Carlos Enrique, colaborador habitual de Club de Caza, realiza la crónica del operativo.
«El equipo de Rescate en Altura del Parque de Bomberos de Linares ha desarrollado un operativo en los terrenos del Coto Deportivo de Caza que gestiona la Asociación Cultural y Deportiva Caza y Pesca de Linares. El ejercicio, del que se ha informado oportunamente al 112 desde el propio Parque de Bomberos, ha consistido en un supuesto en el que el guarda rural del coto localiza a un cazador que ha sufrido una caída desde el borde de un cañón de un río y ha quedado junto a la corriente con ambas piernas rotas y sin posibilidad de moverse.
El punto más accesible para vehículos de emergencia está en la orilla opuesta, en la parte alta del acantilado. Debido a la vegetación del entorno es imposible la intervención de un helicóptero, por lo que se determina crear un sistema de tirolina desde la parte superior del acantilado, donde se encuentran los vehículos de emergencia, para bajar a un rescatista equipado con material y una camilla, y de esta forma evacuar al herido.

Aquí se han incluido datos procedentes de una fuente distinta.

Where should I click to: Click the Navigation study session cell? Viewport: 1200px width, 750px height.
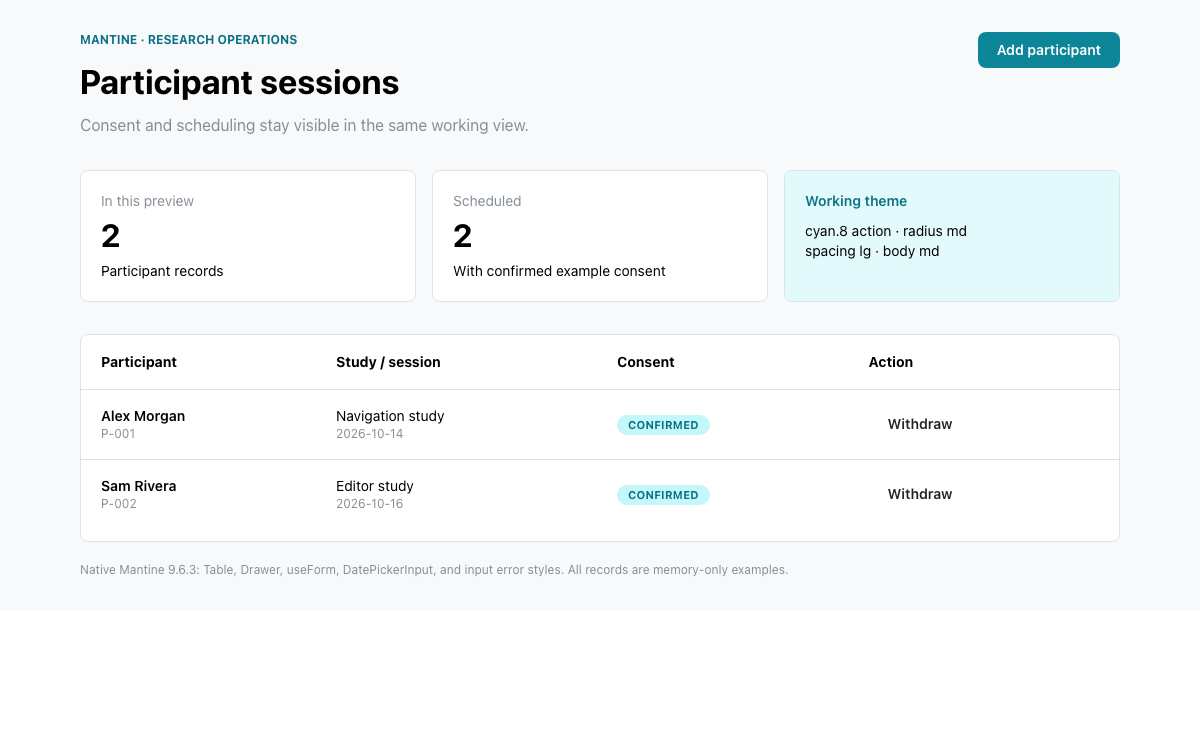coord(390,424)
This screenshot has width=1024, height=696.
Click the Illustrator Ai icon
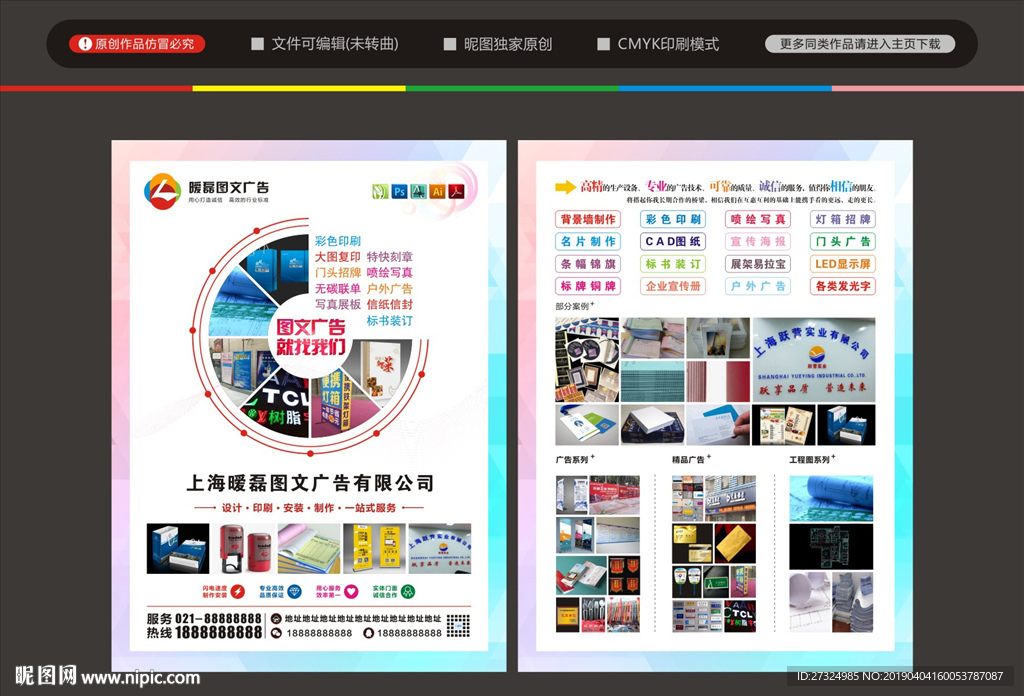(x=437, y=191)
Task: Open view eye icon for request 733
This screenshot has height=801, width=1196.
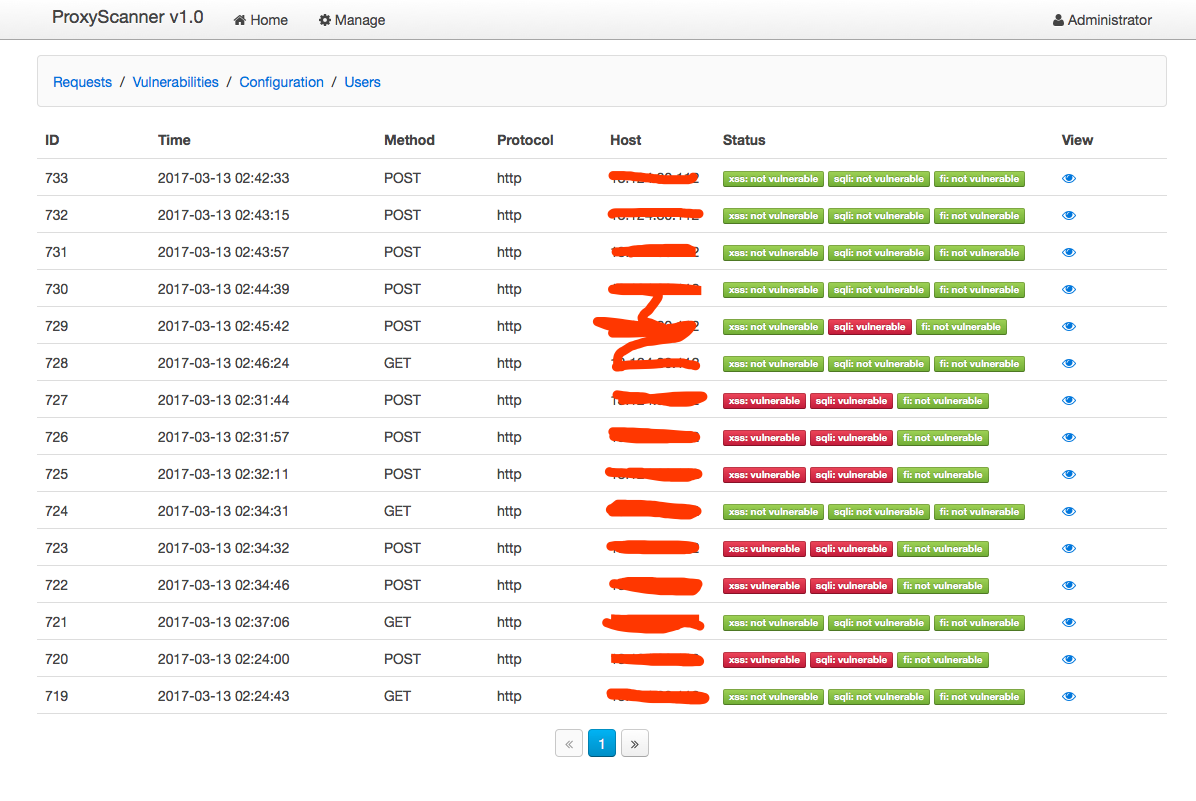Action: coord(1069,179)
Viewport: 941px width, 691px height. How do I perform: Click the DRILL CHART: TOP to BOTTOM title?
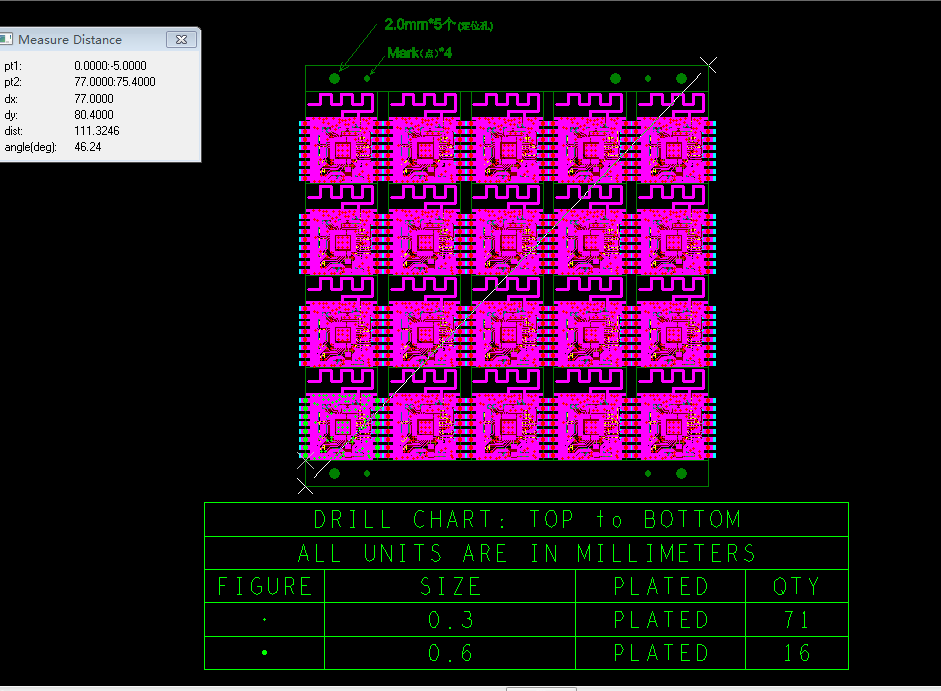[527, 520]
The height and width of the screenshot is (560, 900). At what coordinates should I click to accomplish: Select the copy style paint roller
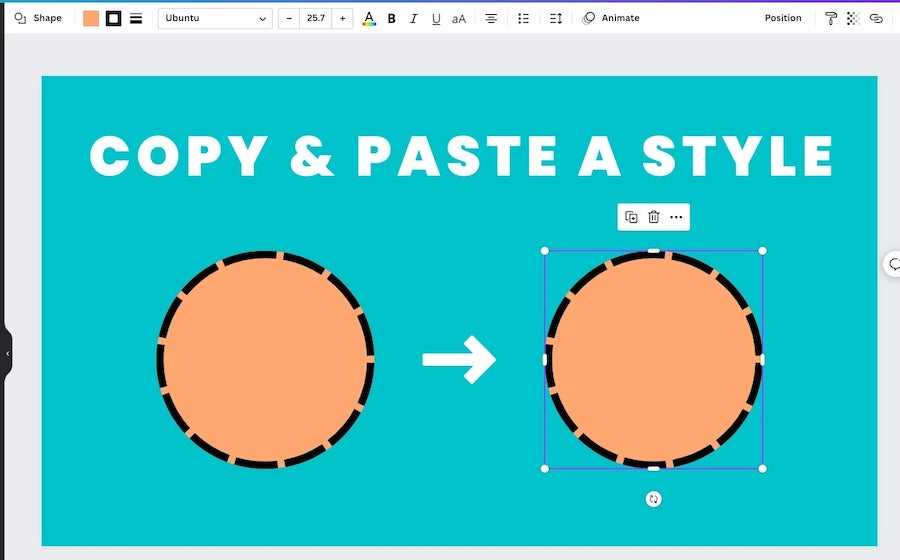[x=831, y=18]
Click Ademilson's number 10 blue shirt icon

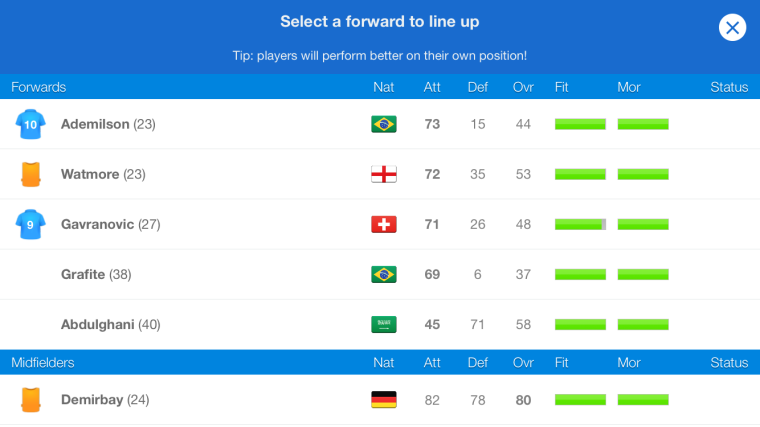tap(31, 124)
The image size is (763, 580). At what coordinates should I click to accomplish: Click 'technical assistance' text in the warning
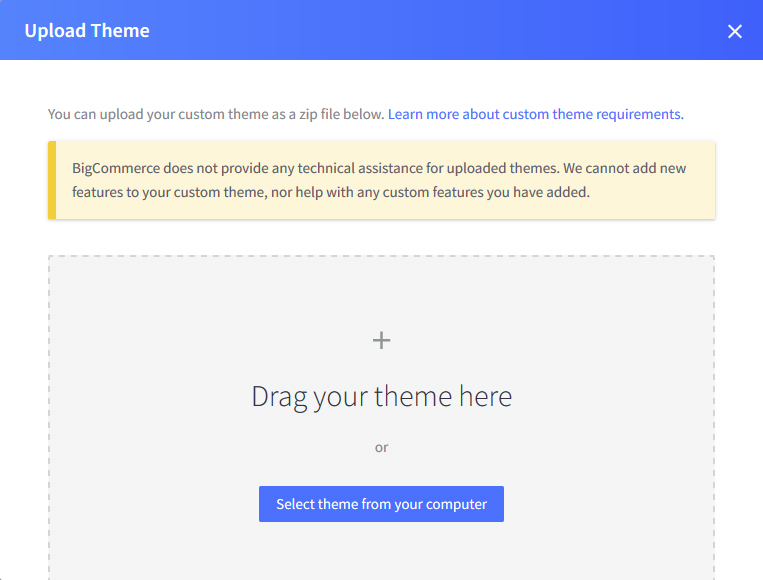(334, 168)
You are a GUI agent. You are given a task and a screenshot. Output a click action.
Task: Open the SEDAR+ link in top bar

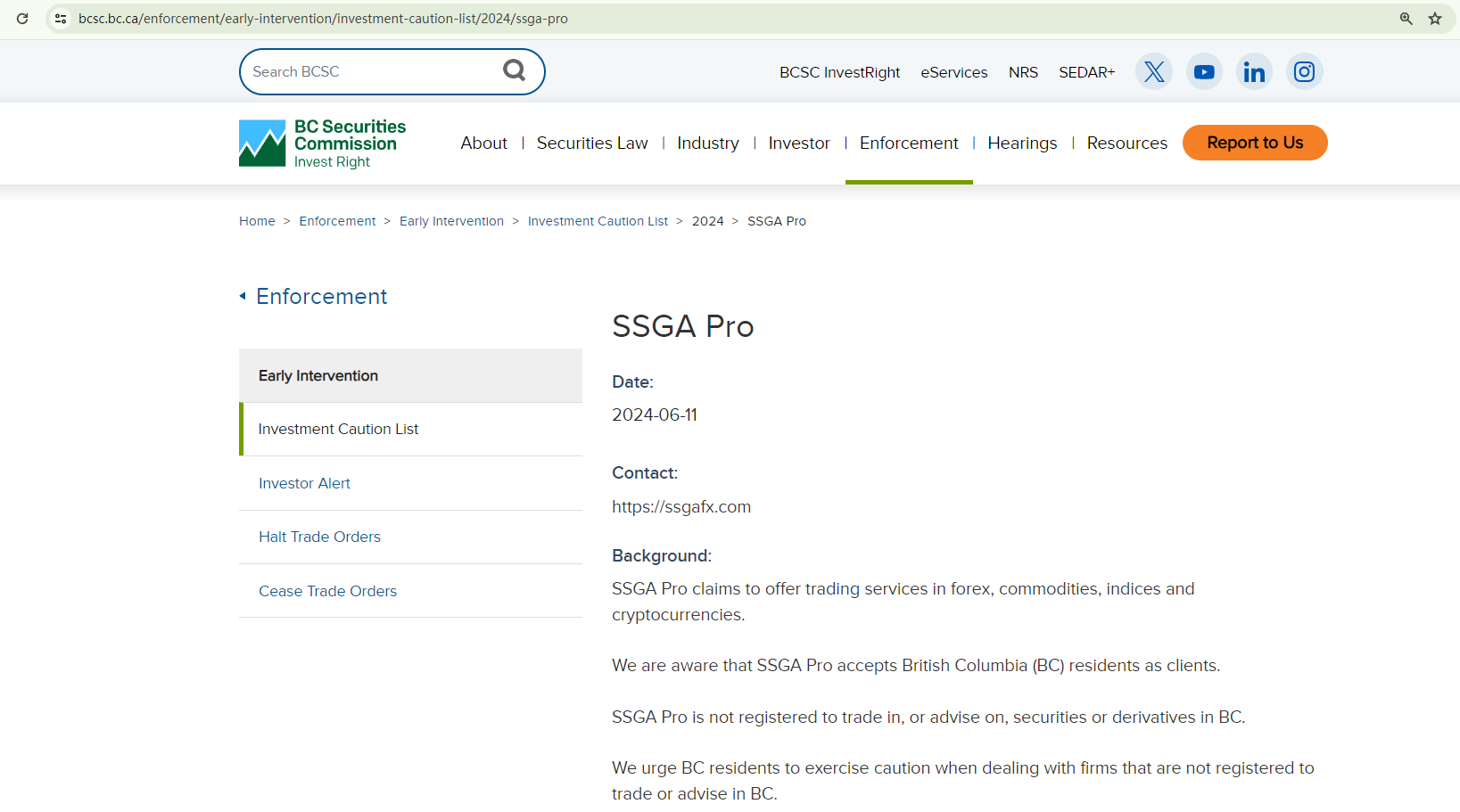click(x=1086, y=72)
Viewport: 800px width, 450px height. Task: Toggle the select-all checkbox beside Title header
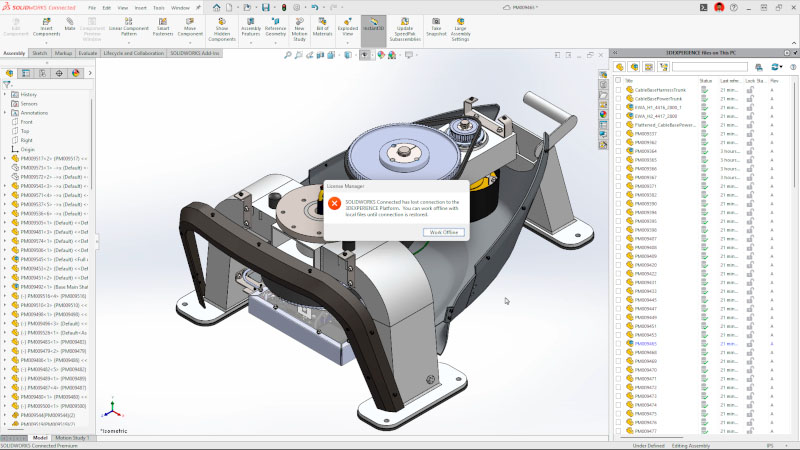619,80
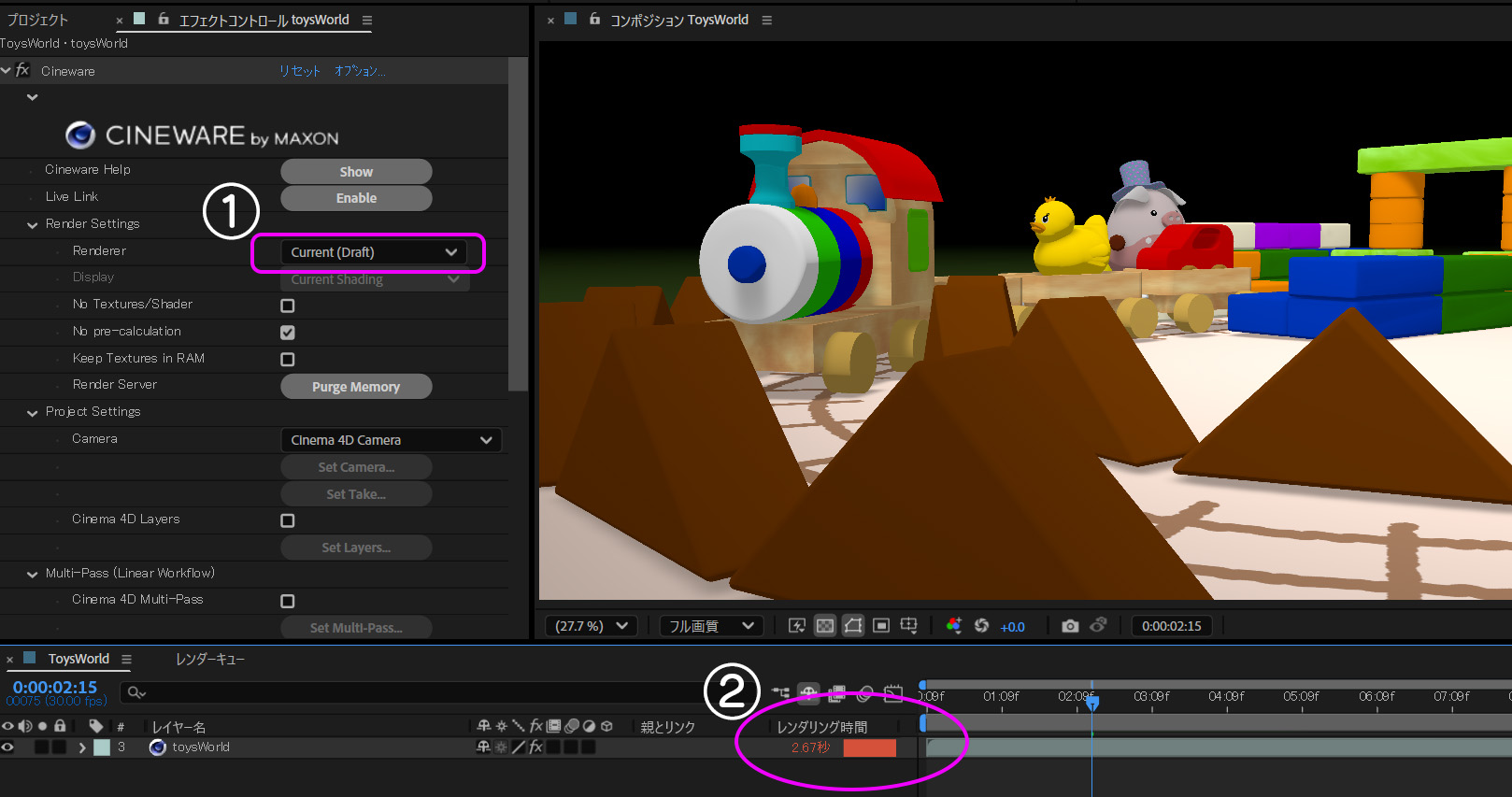
Task: Open grid and guide options
Action: pos(908,626)
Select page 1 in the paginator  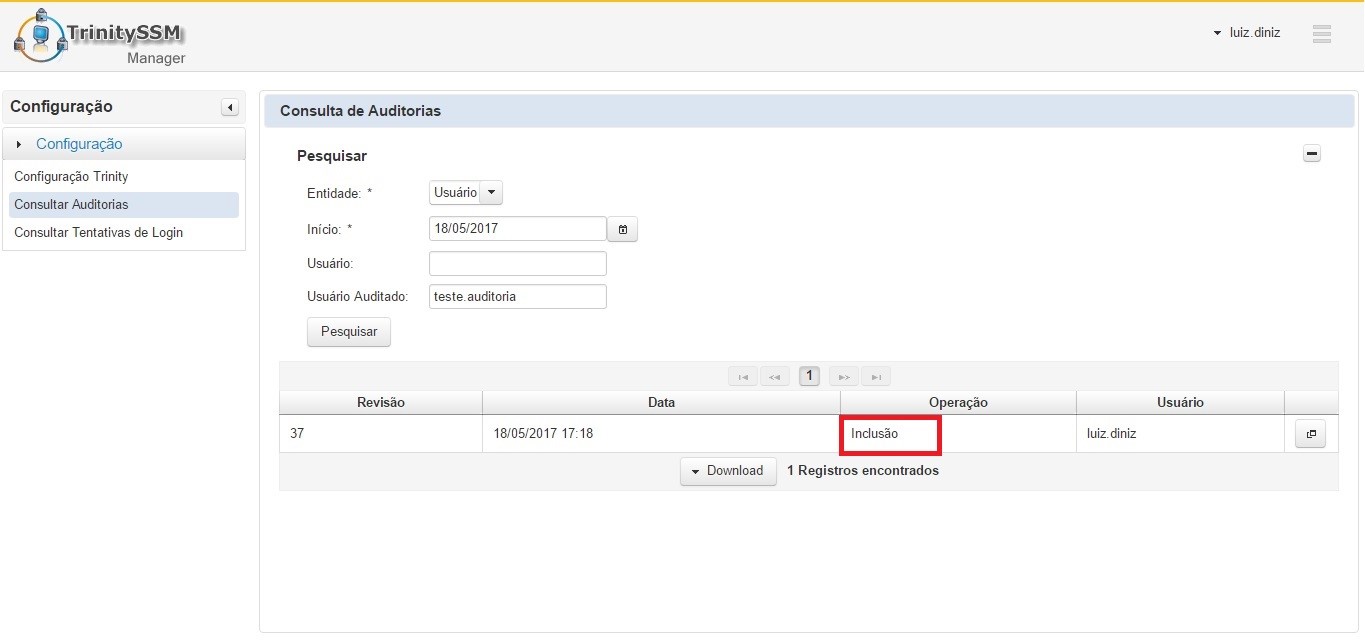coord(809,377)
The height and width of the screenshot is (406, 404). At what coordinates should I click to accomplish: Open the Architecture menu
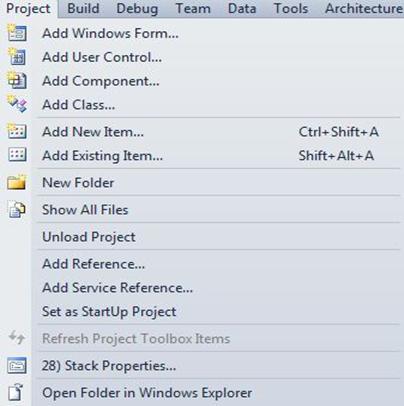[363, 8]
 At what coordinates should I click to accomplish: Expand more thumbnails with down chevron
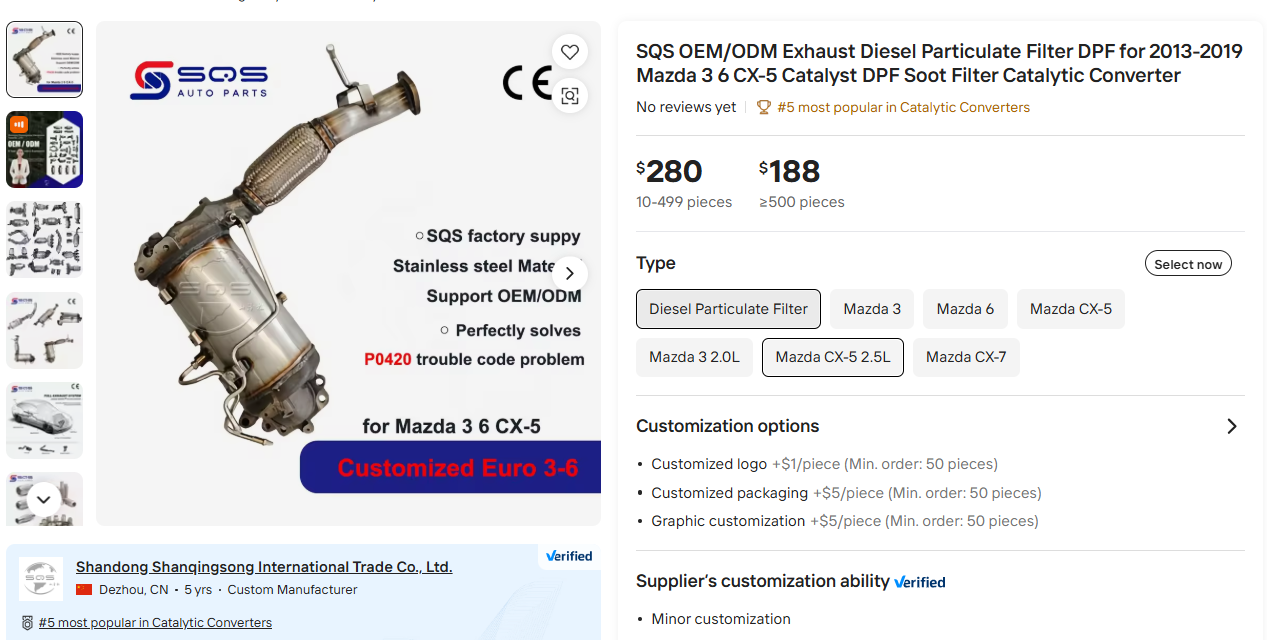click(x=44, y=498)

El guarda rural, conocedor del entorno, se encarga de indicar el paso adecuado del vado a un miembro del equipo, que es el responsable de fijar las cuerdas que compondrán la tirolina, así como la parte más estable del borde del acantilado donde el peligro de desprendimiento es mínimo, para dar seguridad a la operación de salvamento.
La realización de este tipo de ejercicios es fundamental para estar preparados para cualquier emergencia que pueda producirse en el entorno rural y que, como se ha demostrado con la práctica, nada tiene que ver con los rescates que pueden realizarse en ciudad y a los que los miembros del equipo están más habituados.
La vocación de este grupo de bomberos les ha llevado a contactar con el guarda rural de la Asociación Caza y Pesca para que les buscara un sitio donde el rescate supusiera un auténtico desafío, y el guarda no se ha andado con mediocridades. En una palabra, les «ha cargado la mano».

Los participantes en la maniobra. De izq. adrcha. Jesús Trujillo, Agustín Cisneros, José A. Pino (Jefe del Equipo) Carlos Enrique López (Guarda Rural) José Miguel Luque, Fernando Puentes y Juan AngelCruz.
El ejercicio, que comenzó con la salida desde el Parque de Bomberos de Linares a las 8:00 horas, ha finalizado a las 13:00. Con un grupo de héroes sin capa, sudando a chorros, comentando las incidencias y siendo felicitados efusivamente por su jefe, que ha sido el último en rapelar el cortado después de supervisar todo el ejercicio.
El simulacro ha finalizado con la enorme satisfacción de saber que cuentan con un equipo de hombres dispuestos a jugarse la vida para poner a salvo a cualquiera, y que son capaces de dar la utilidad adecuada al material del que disponen, para crear un equipo de evacuación en el entorno más hostil».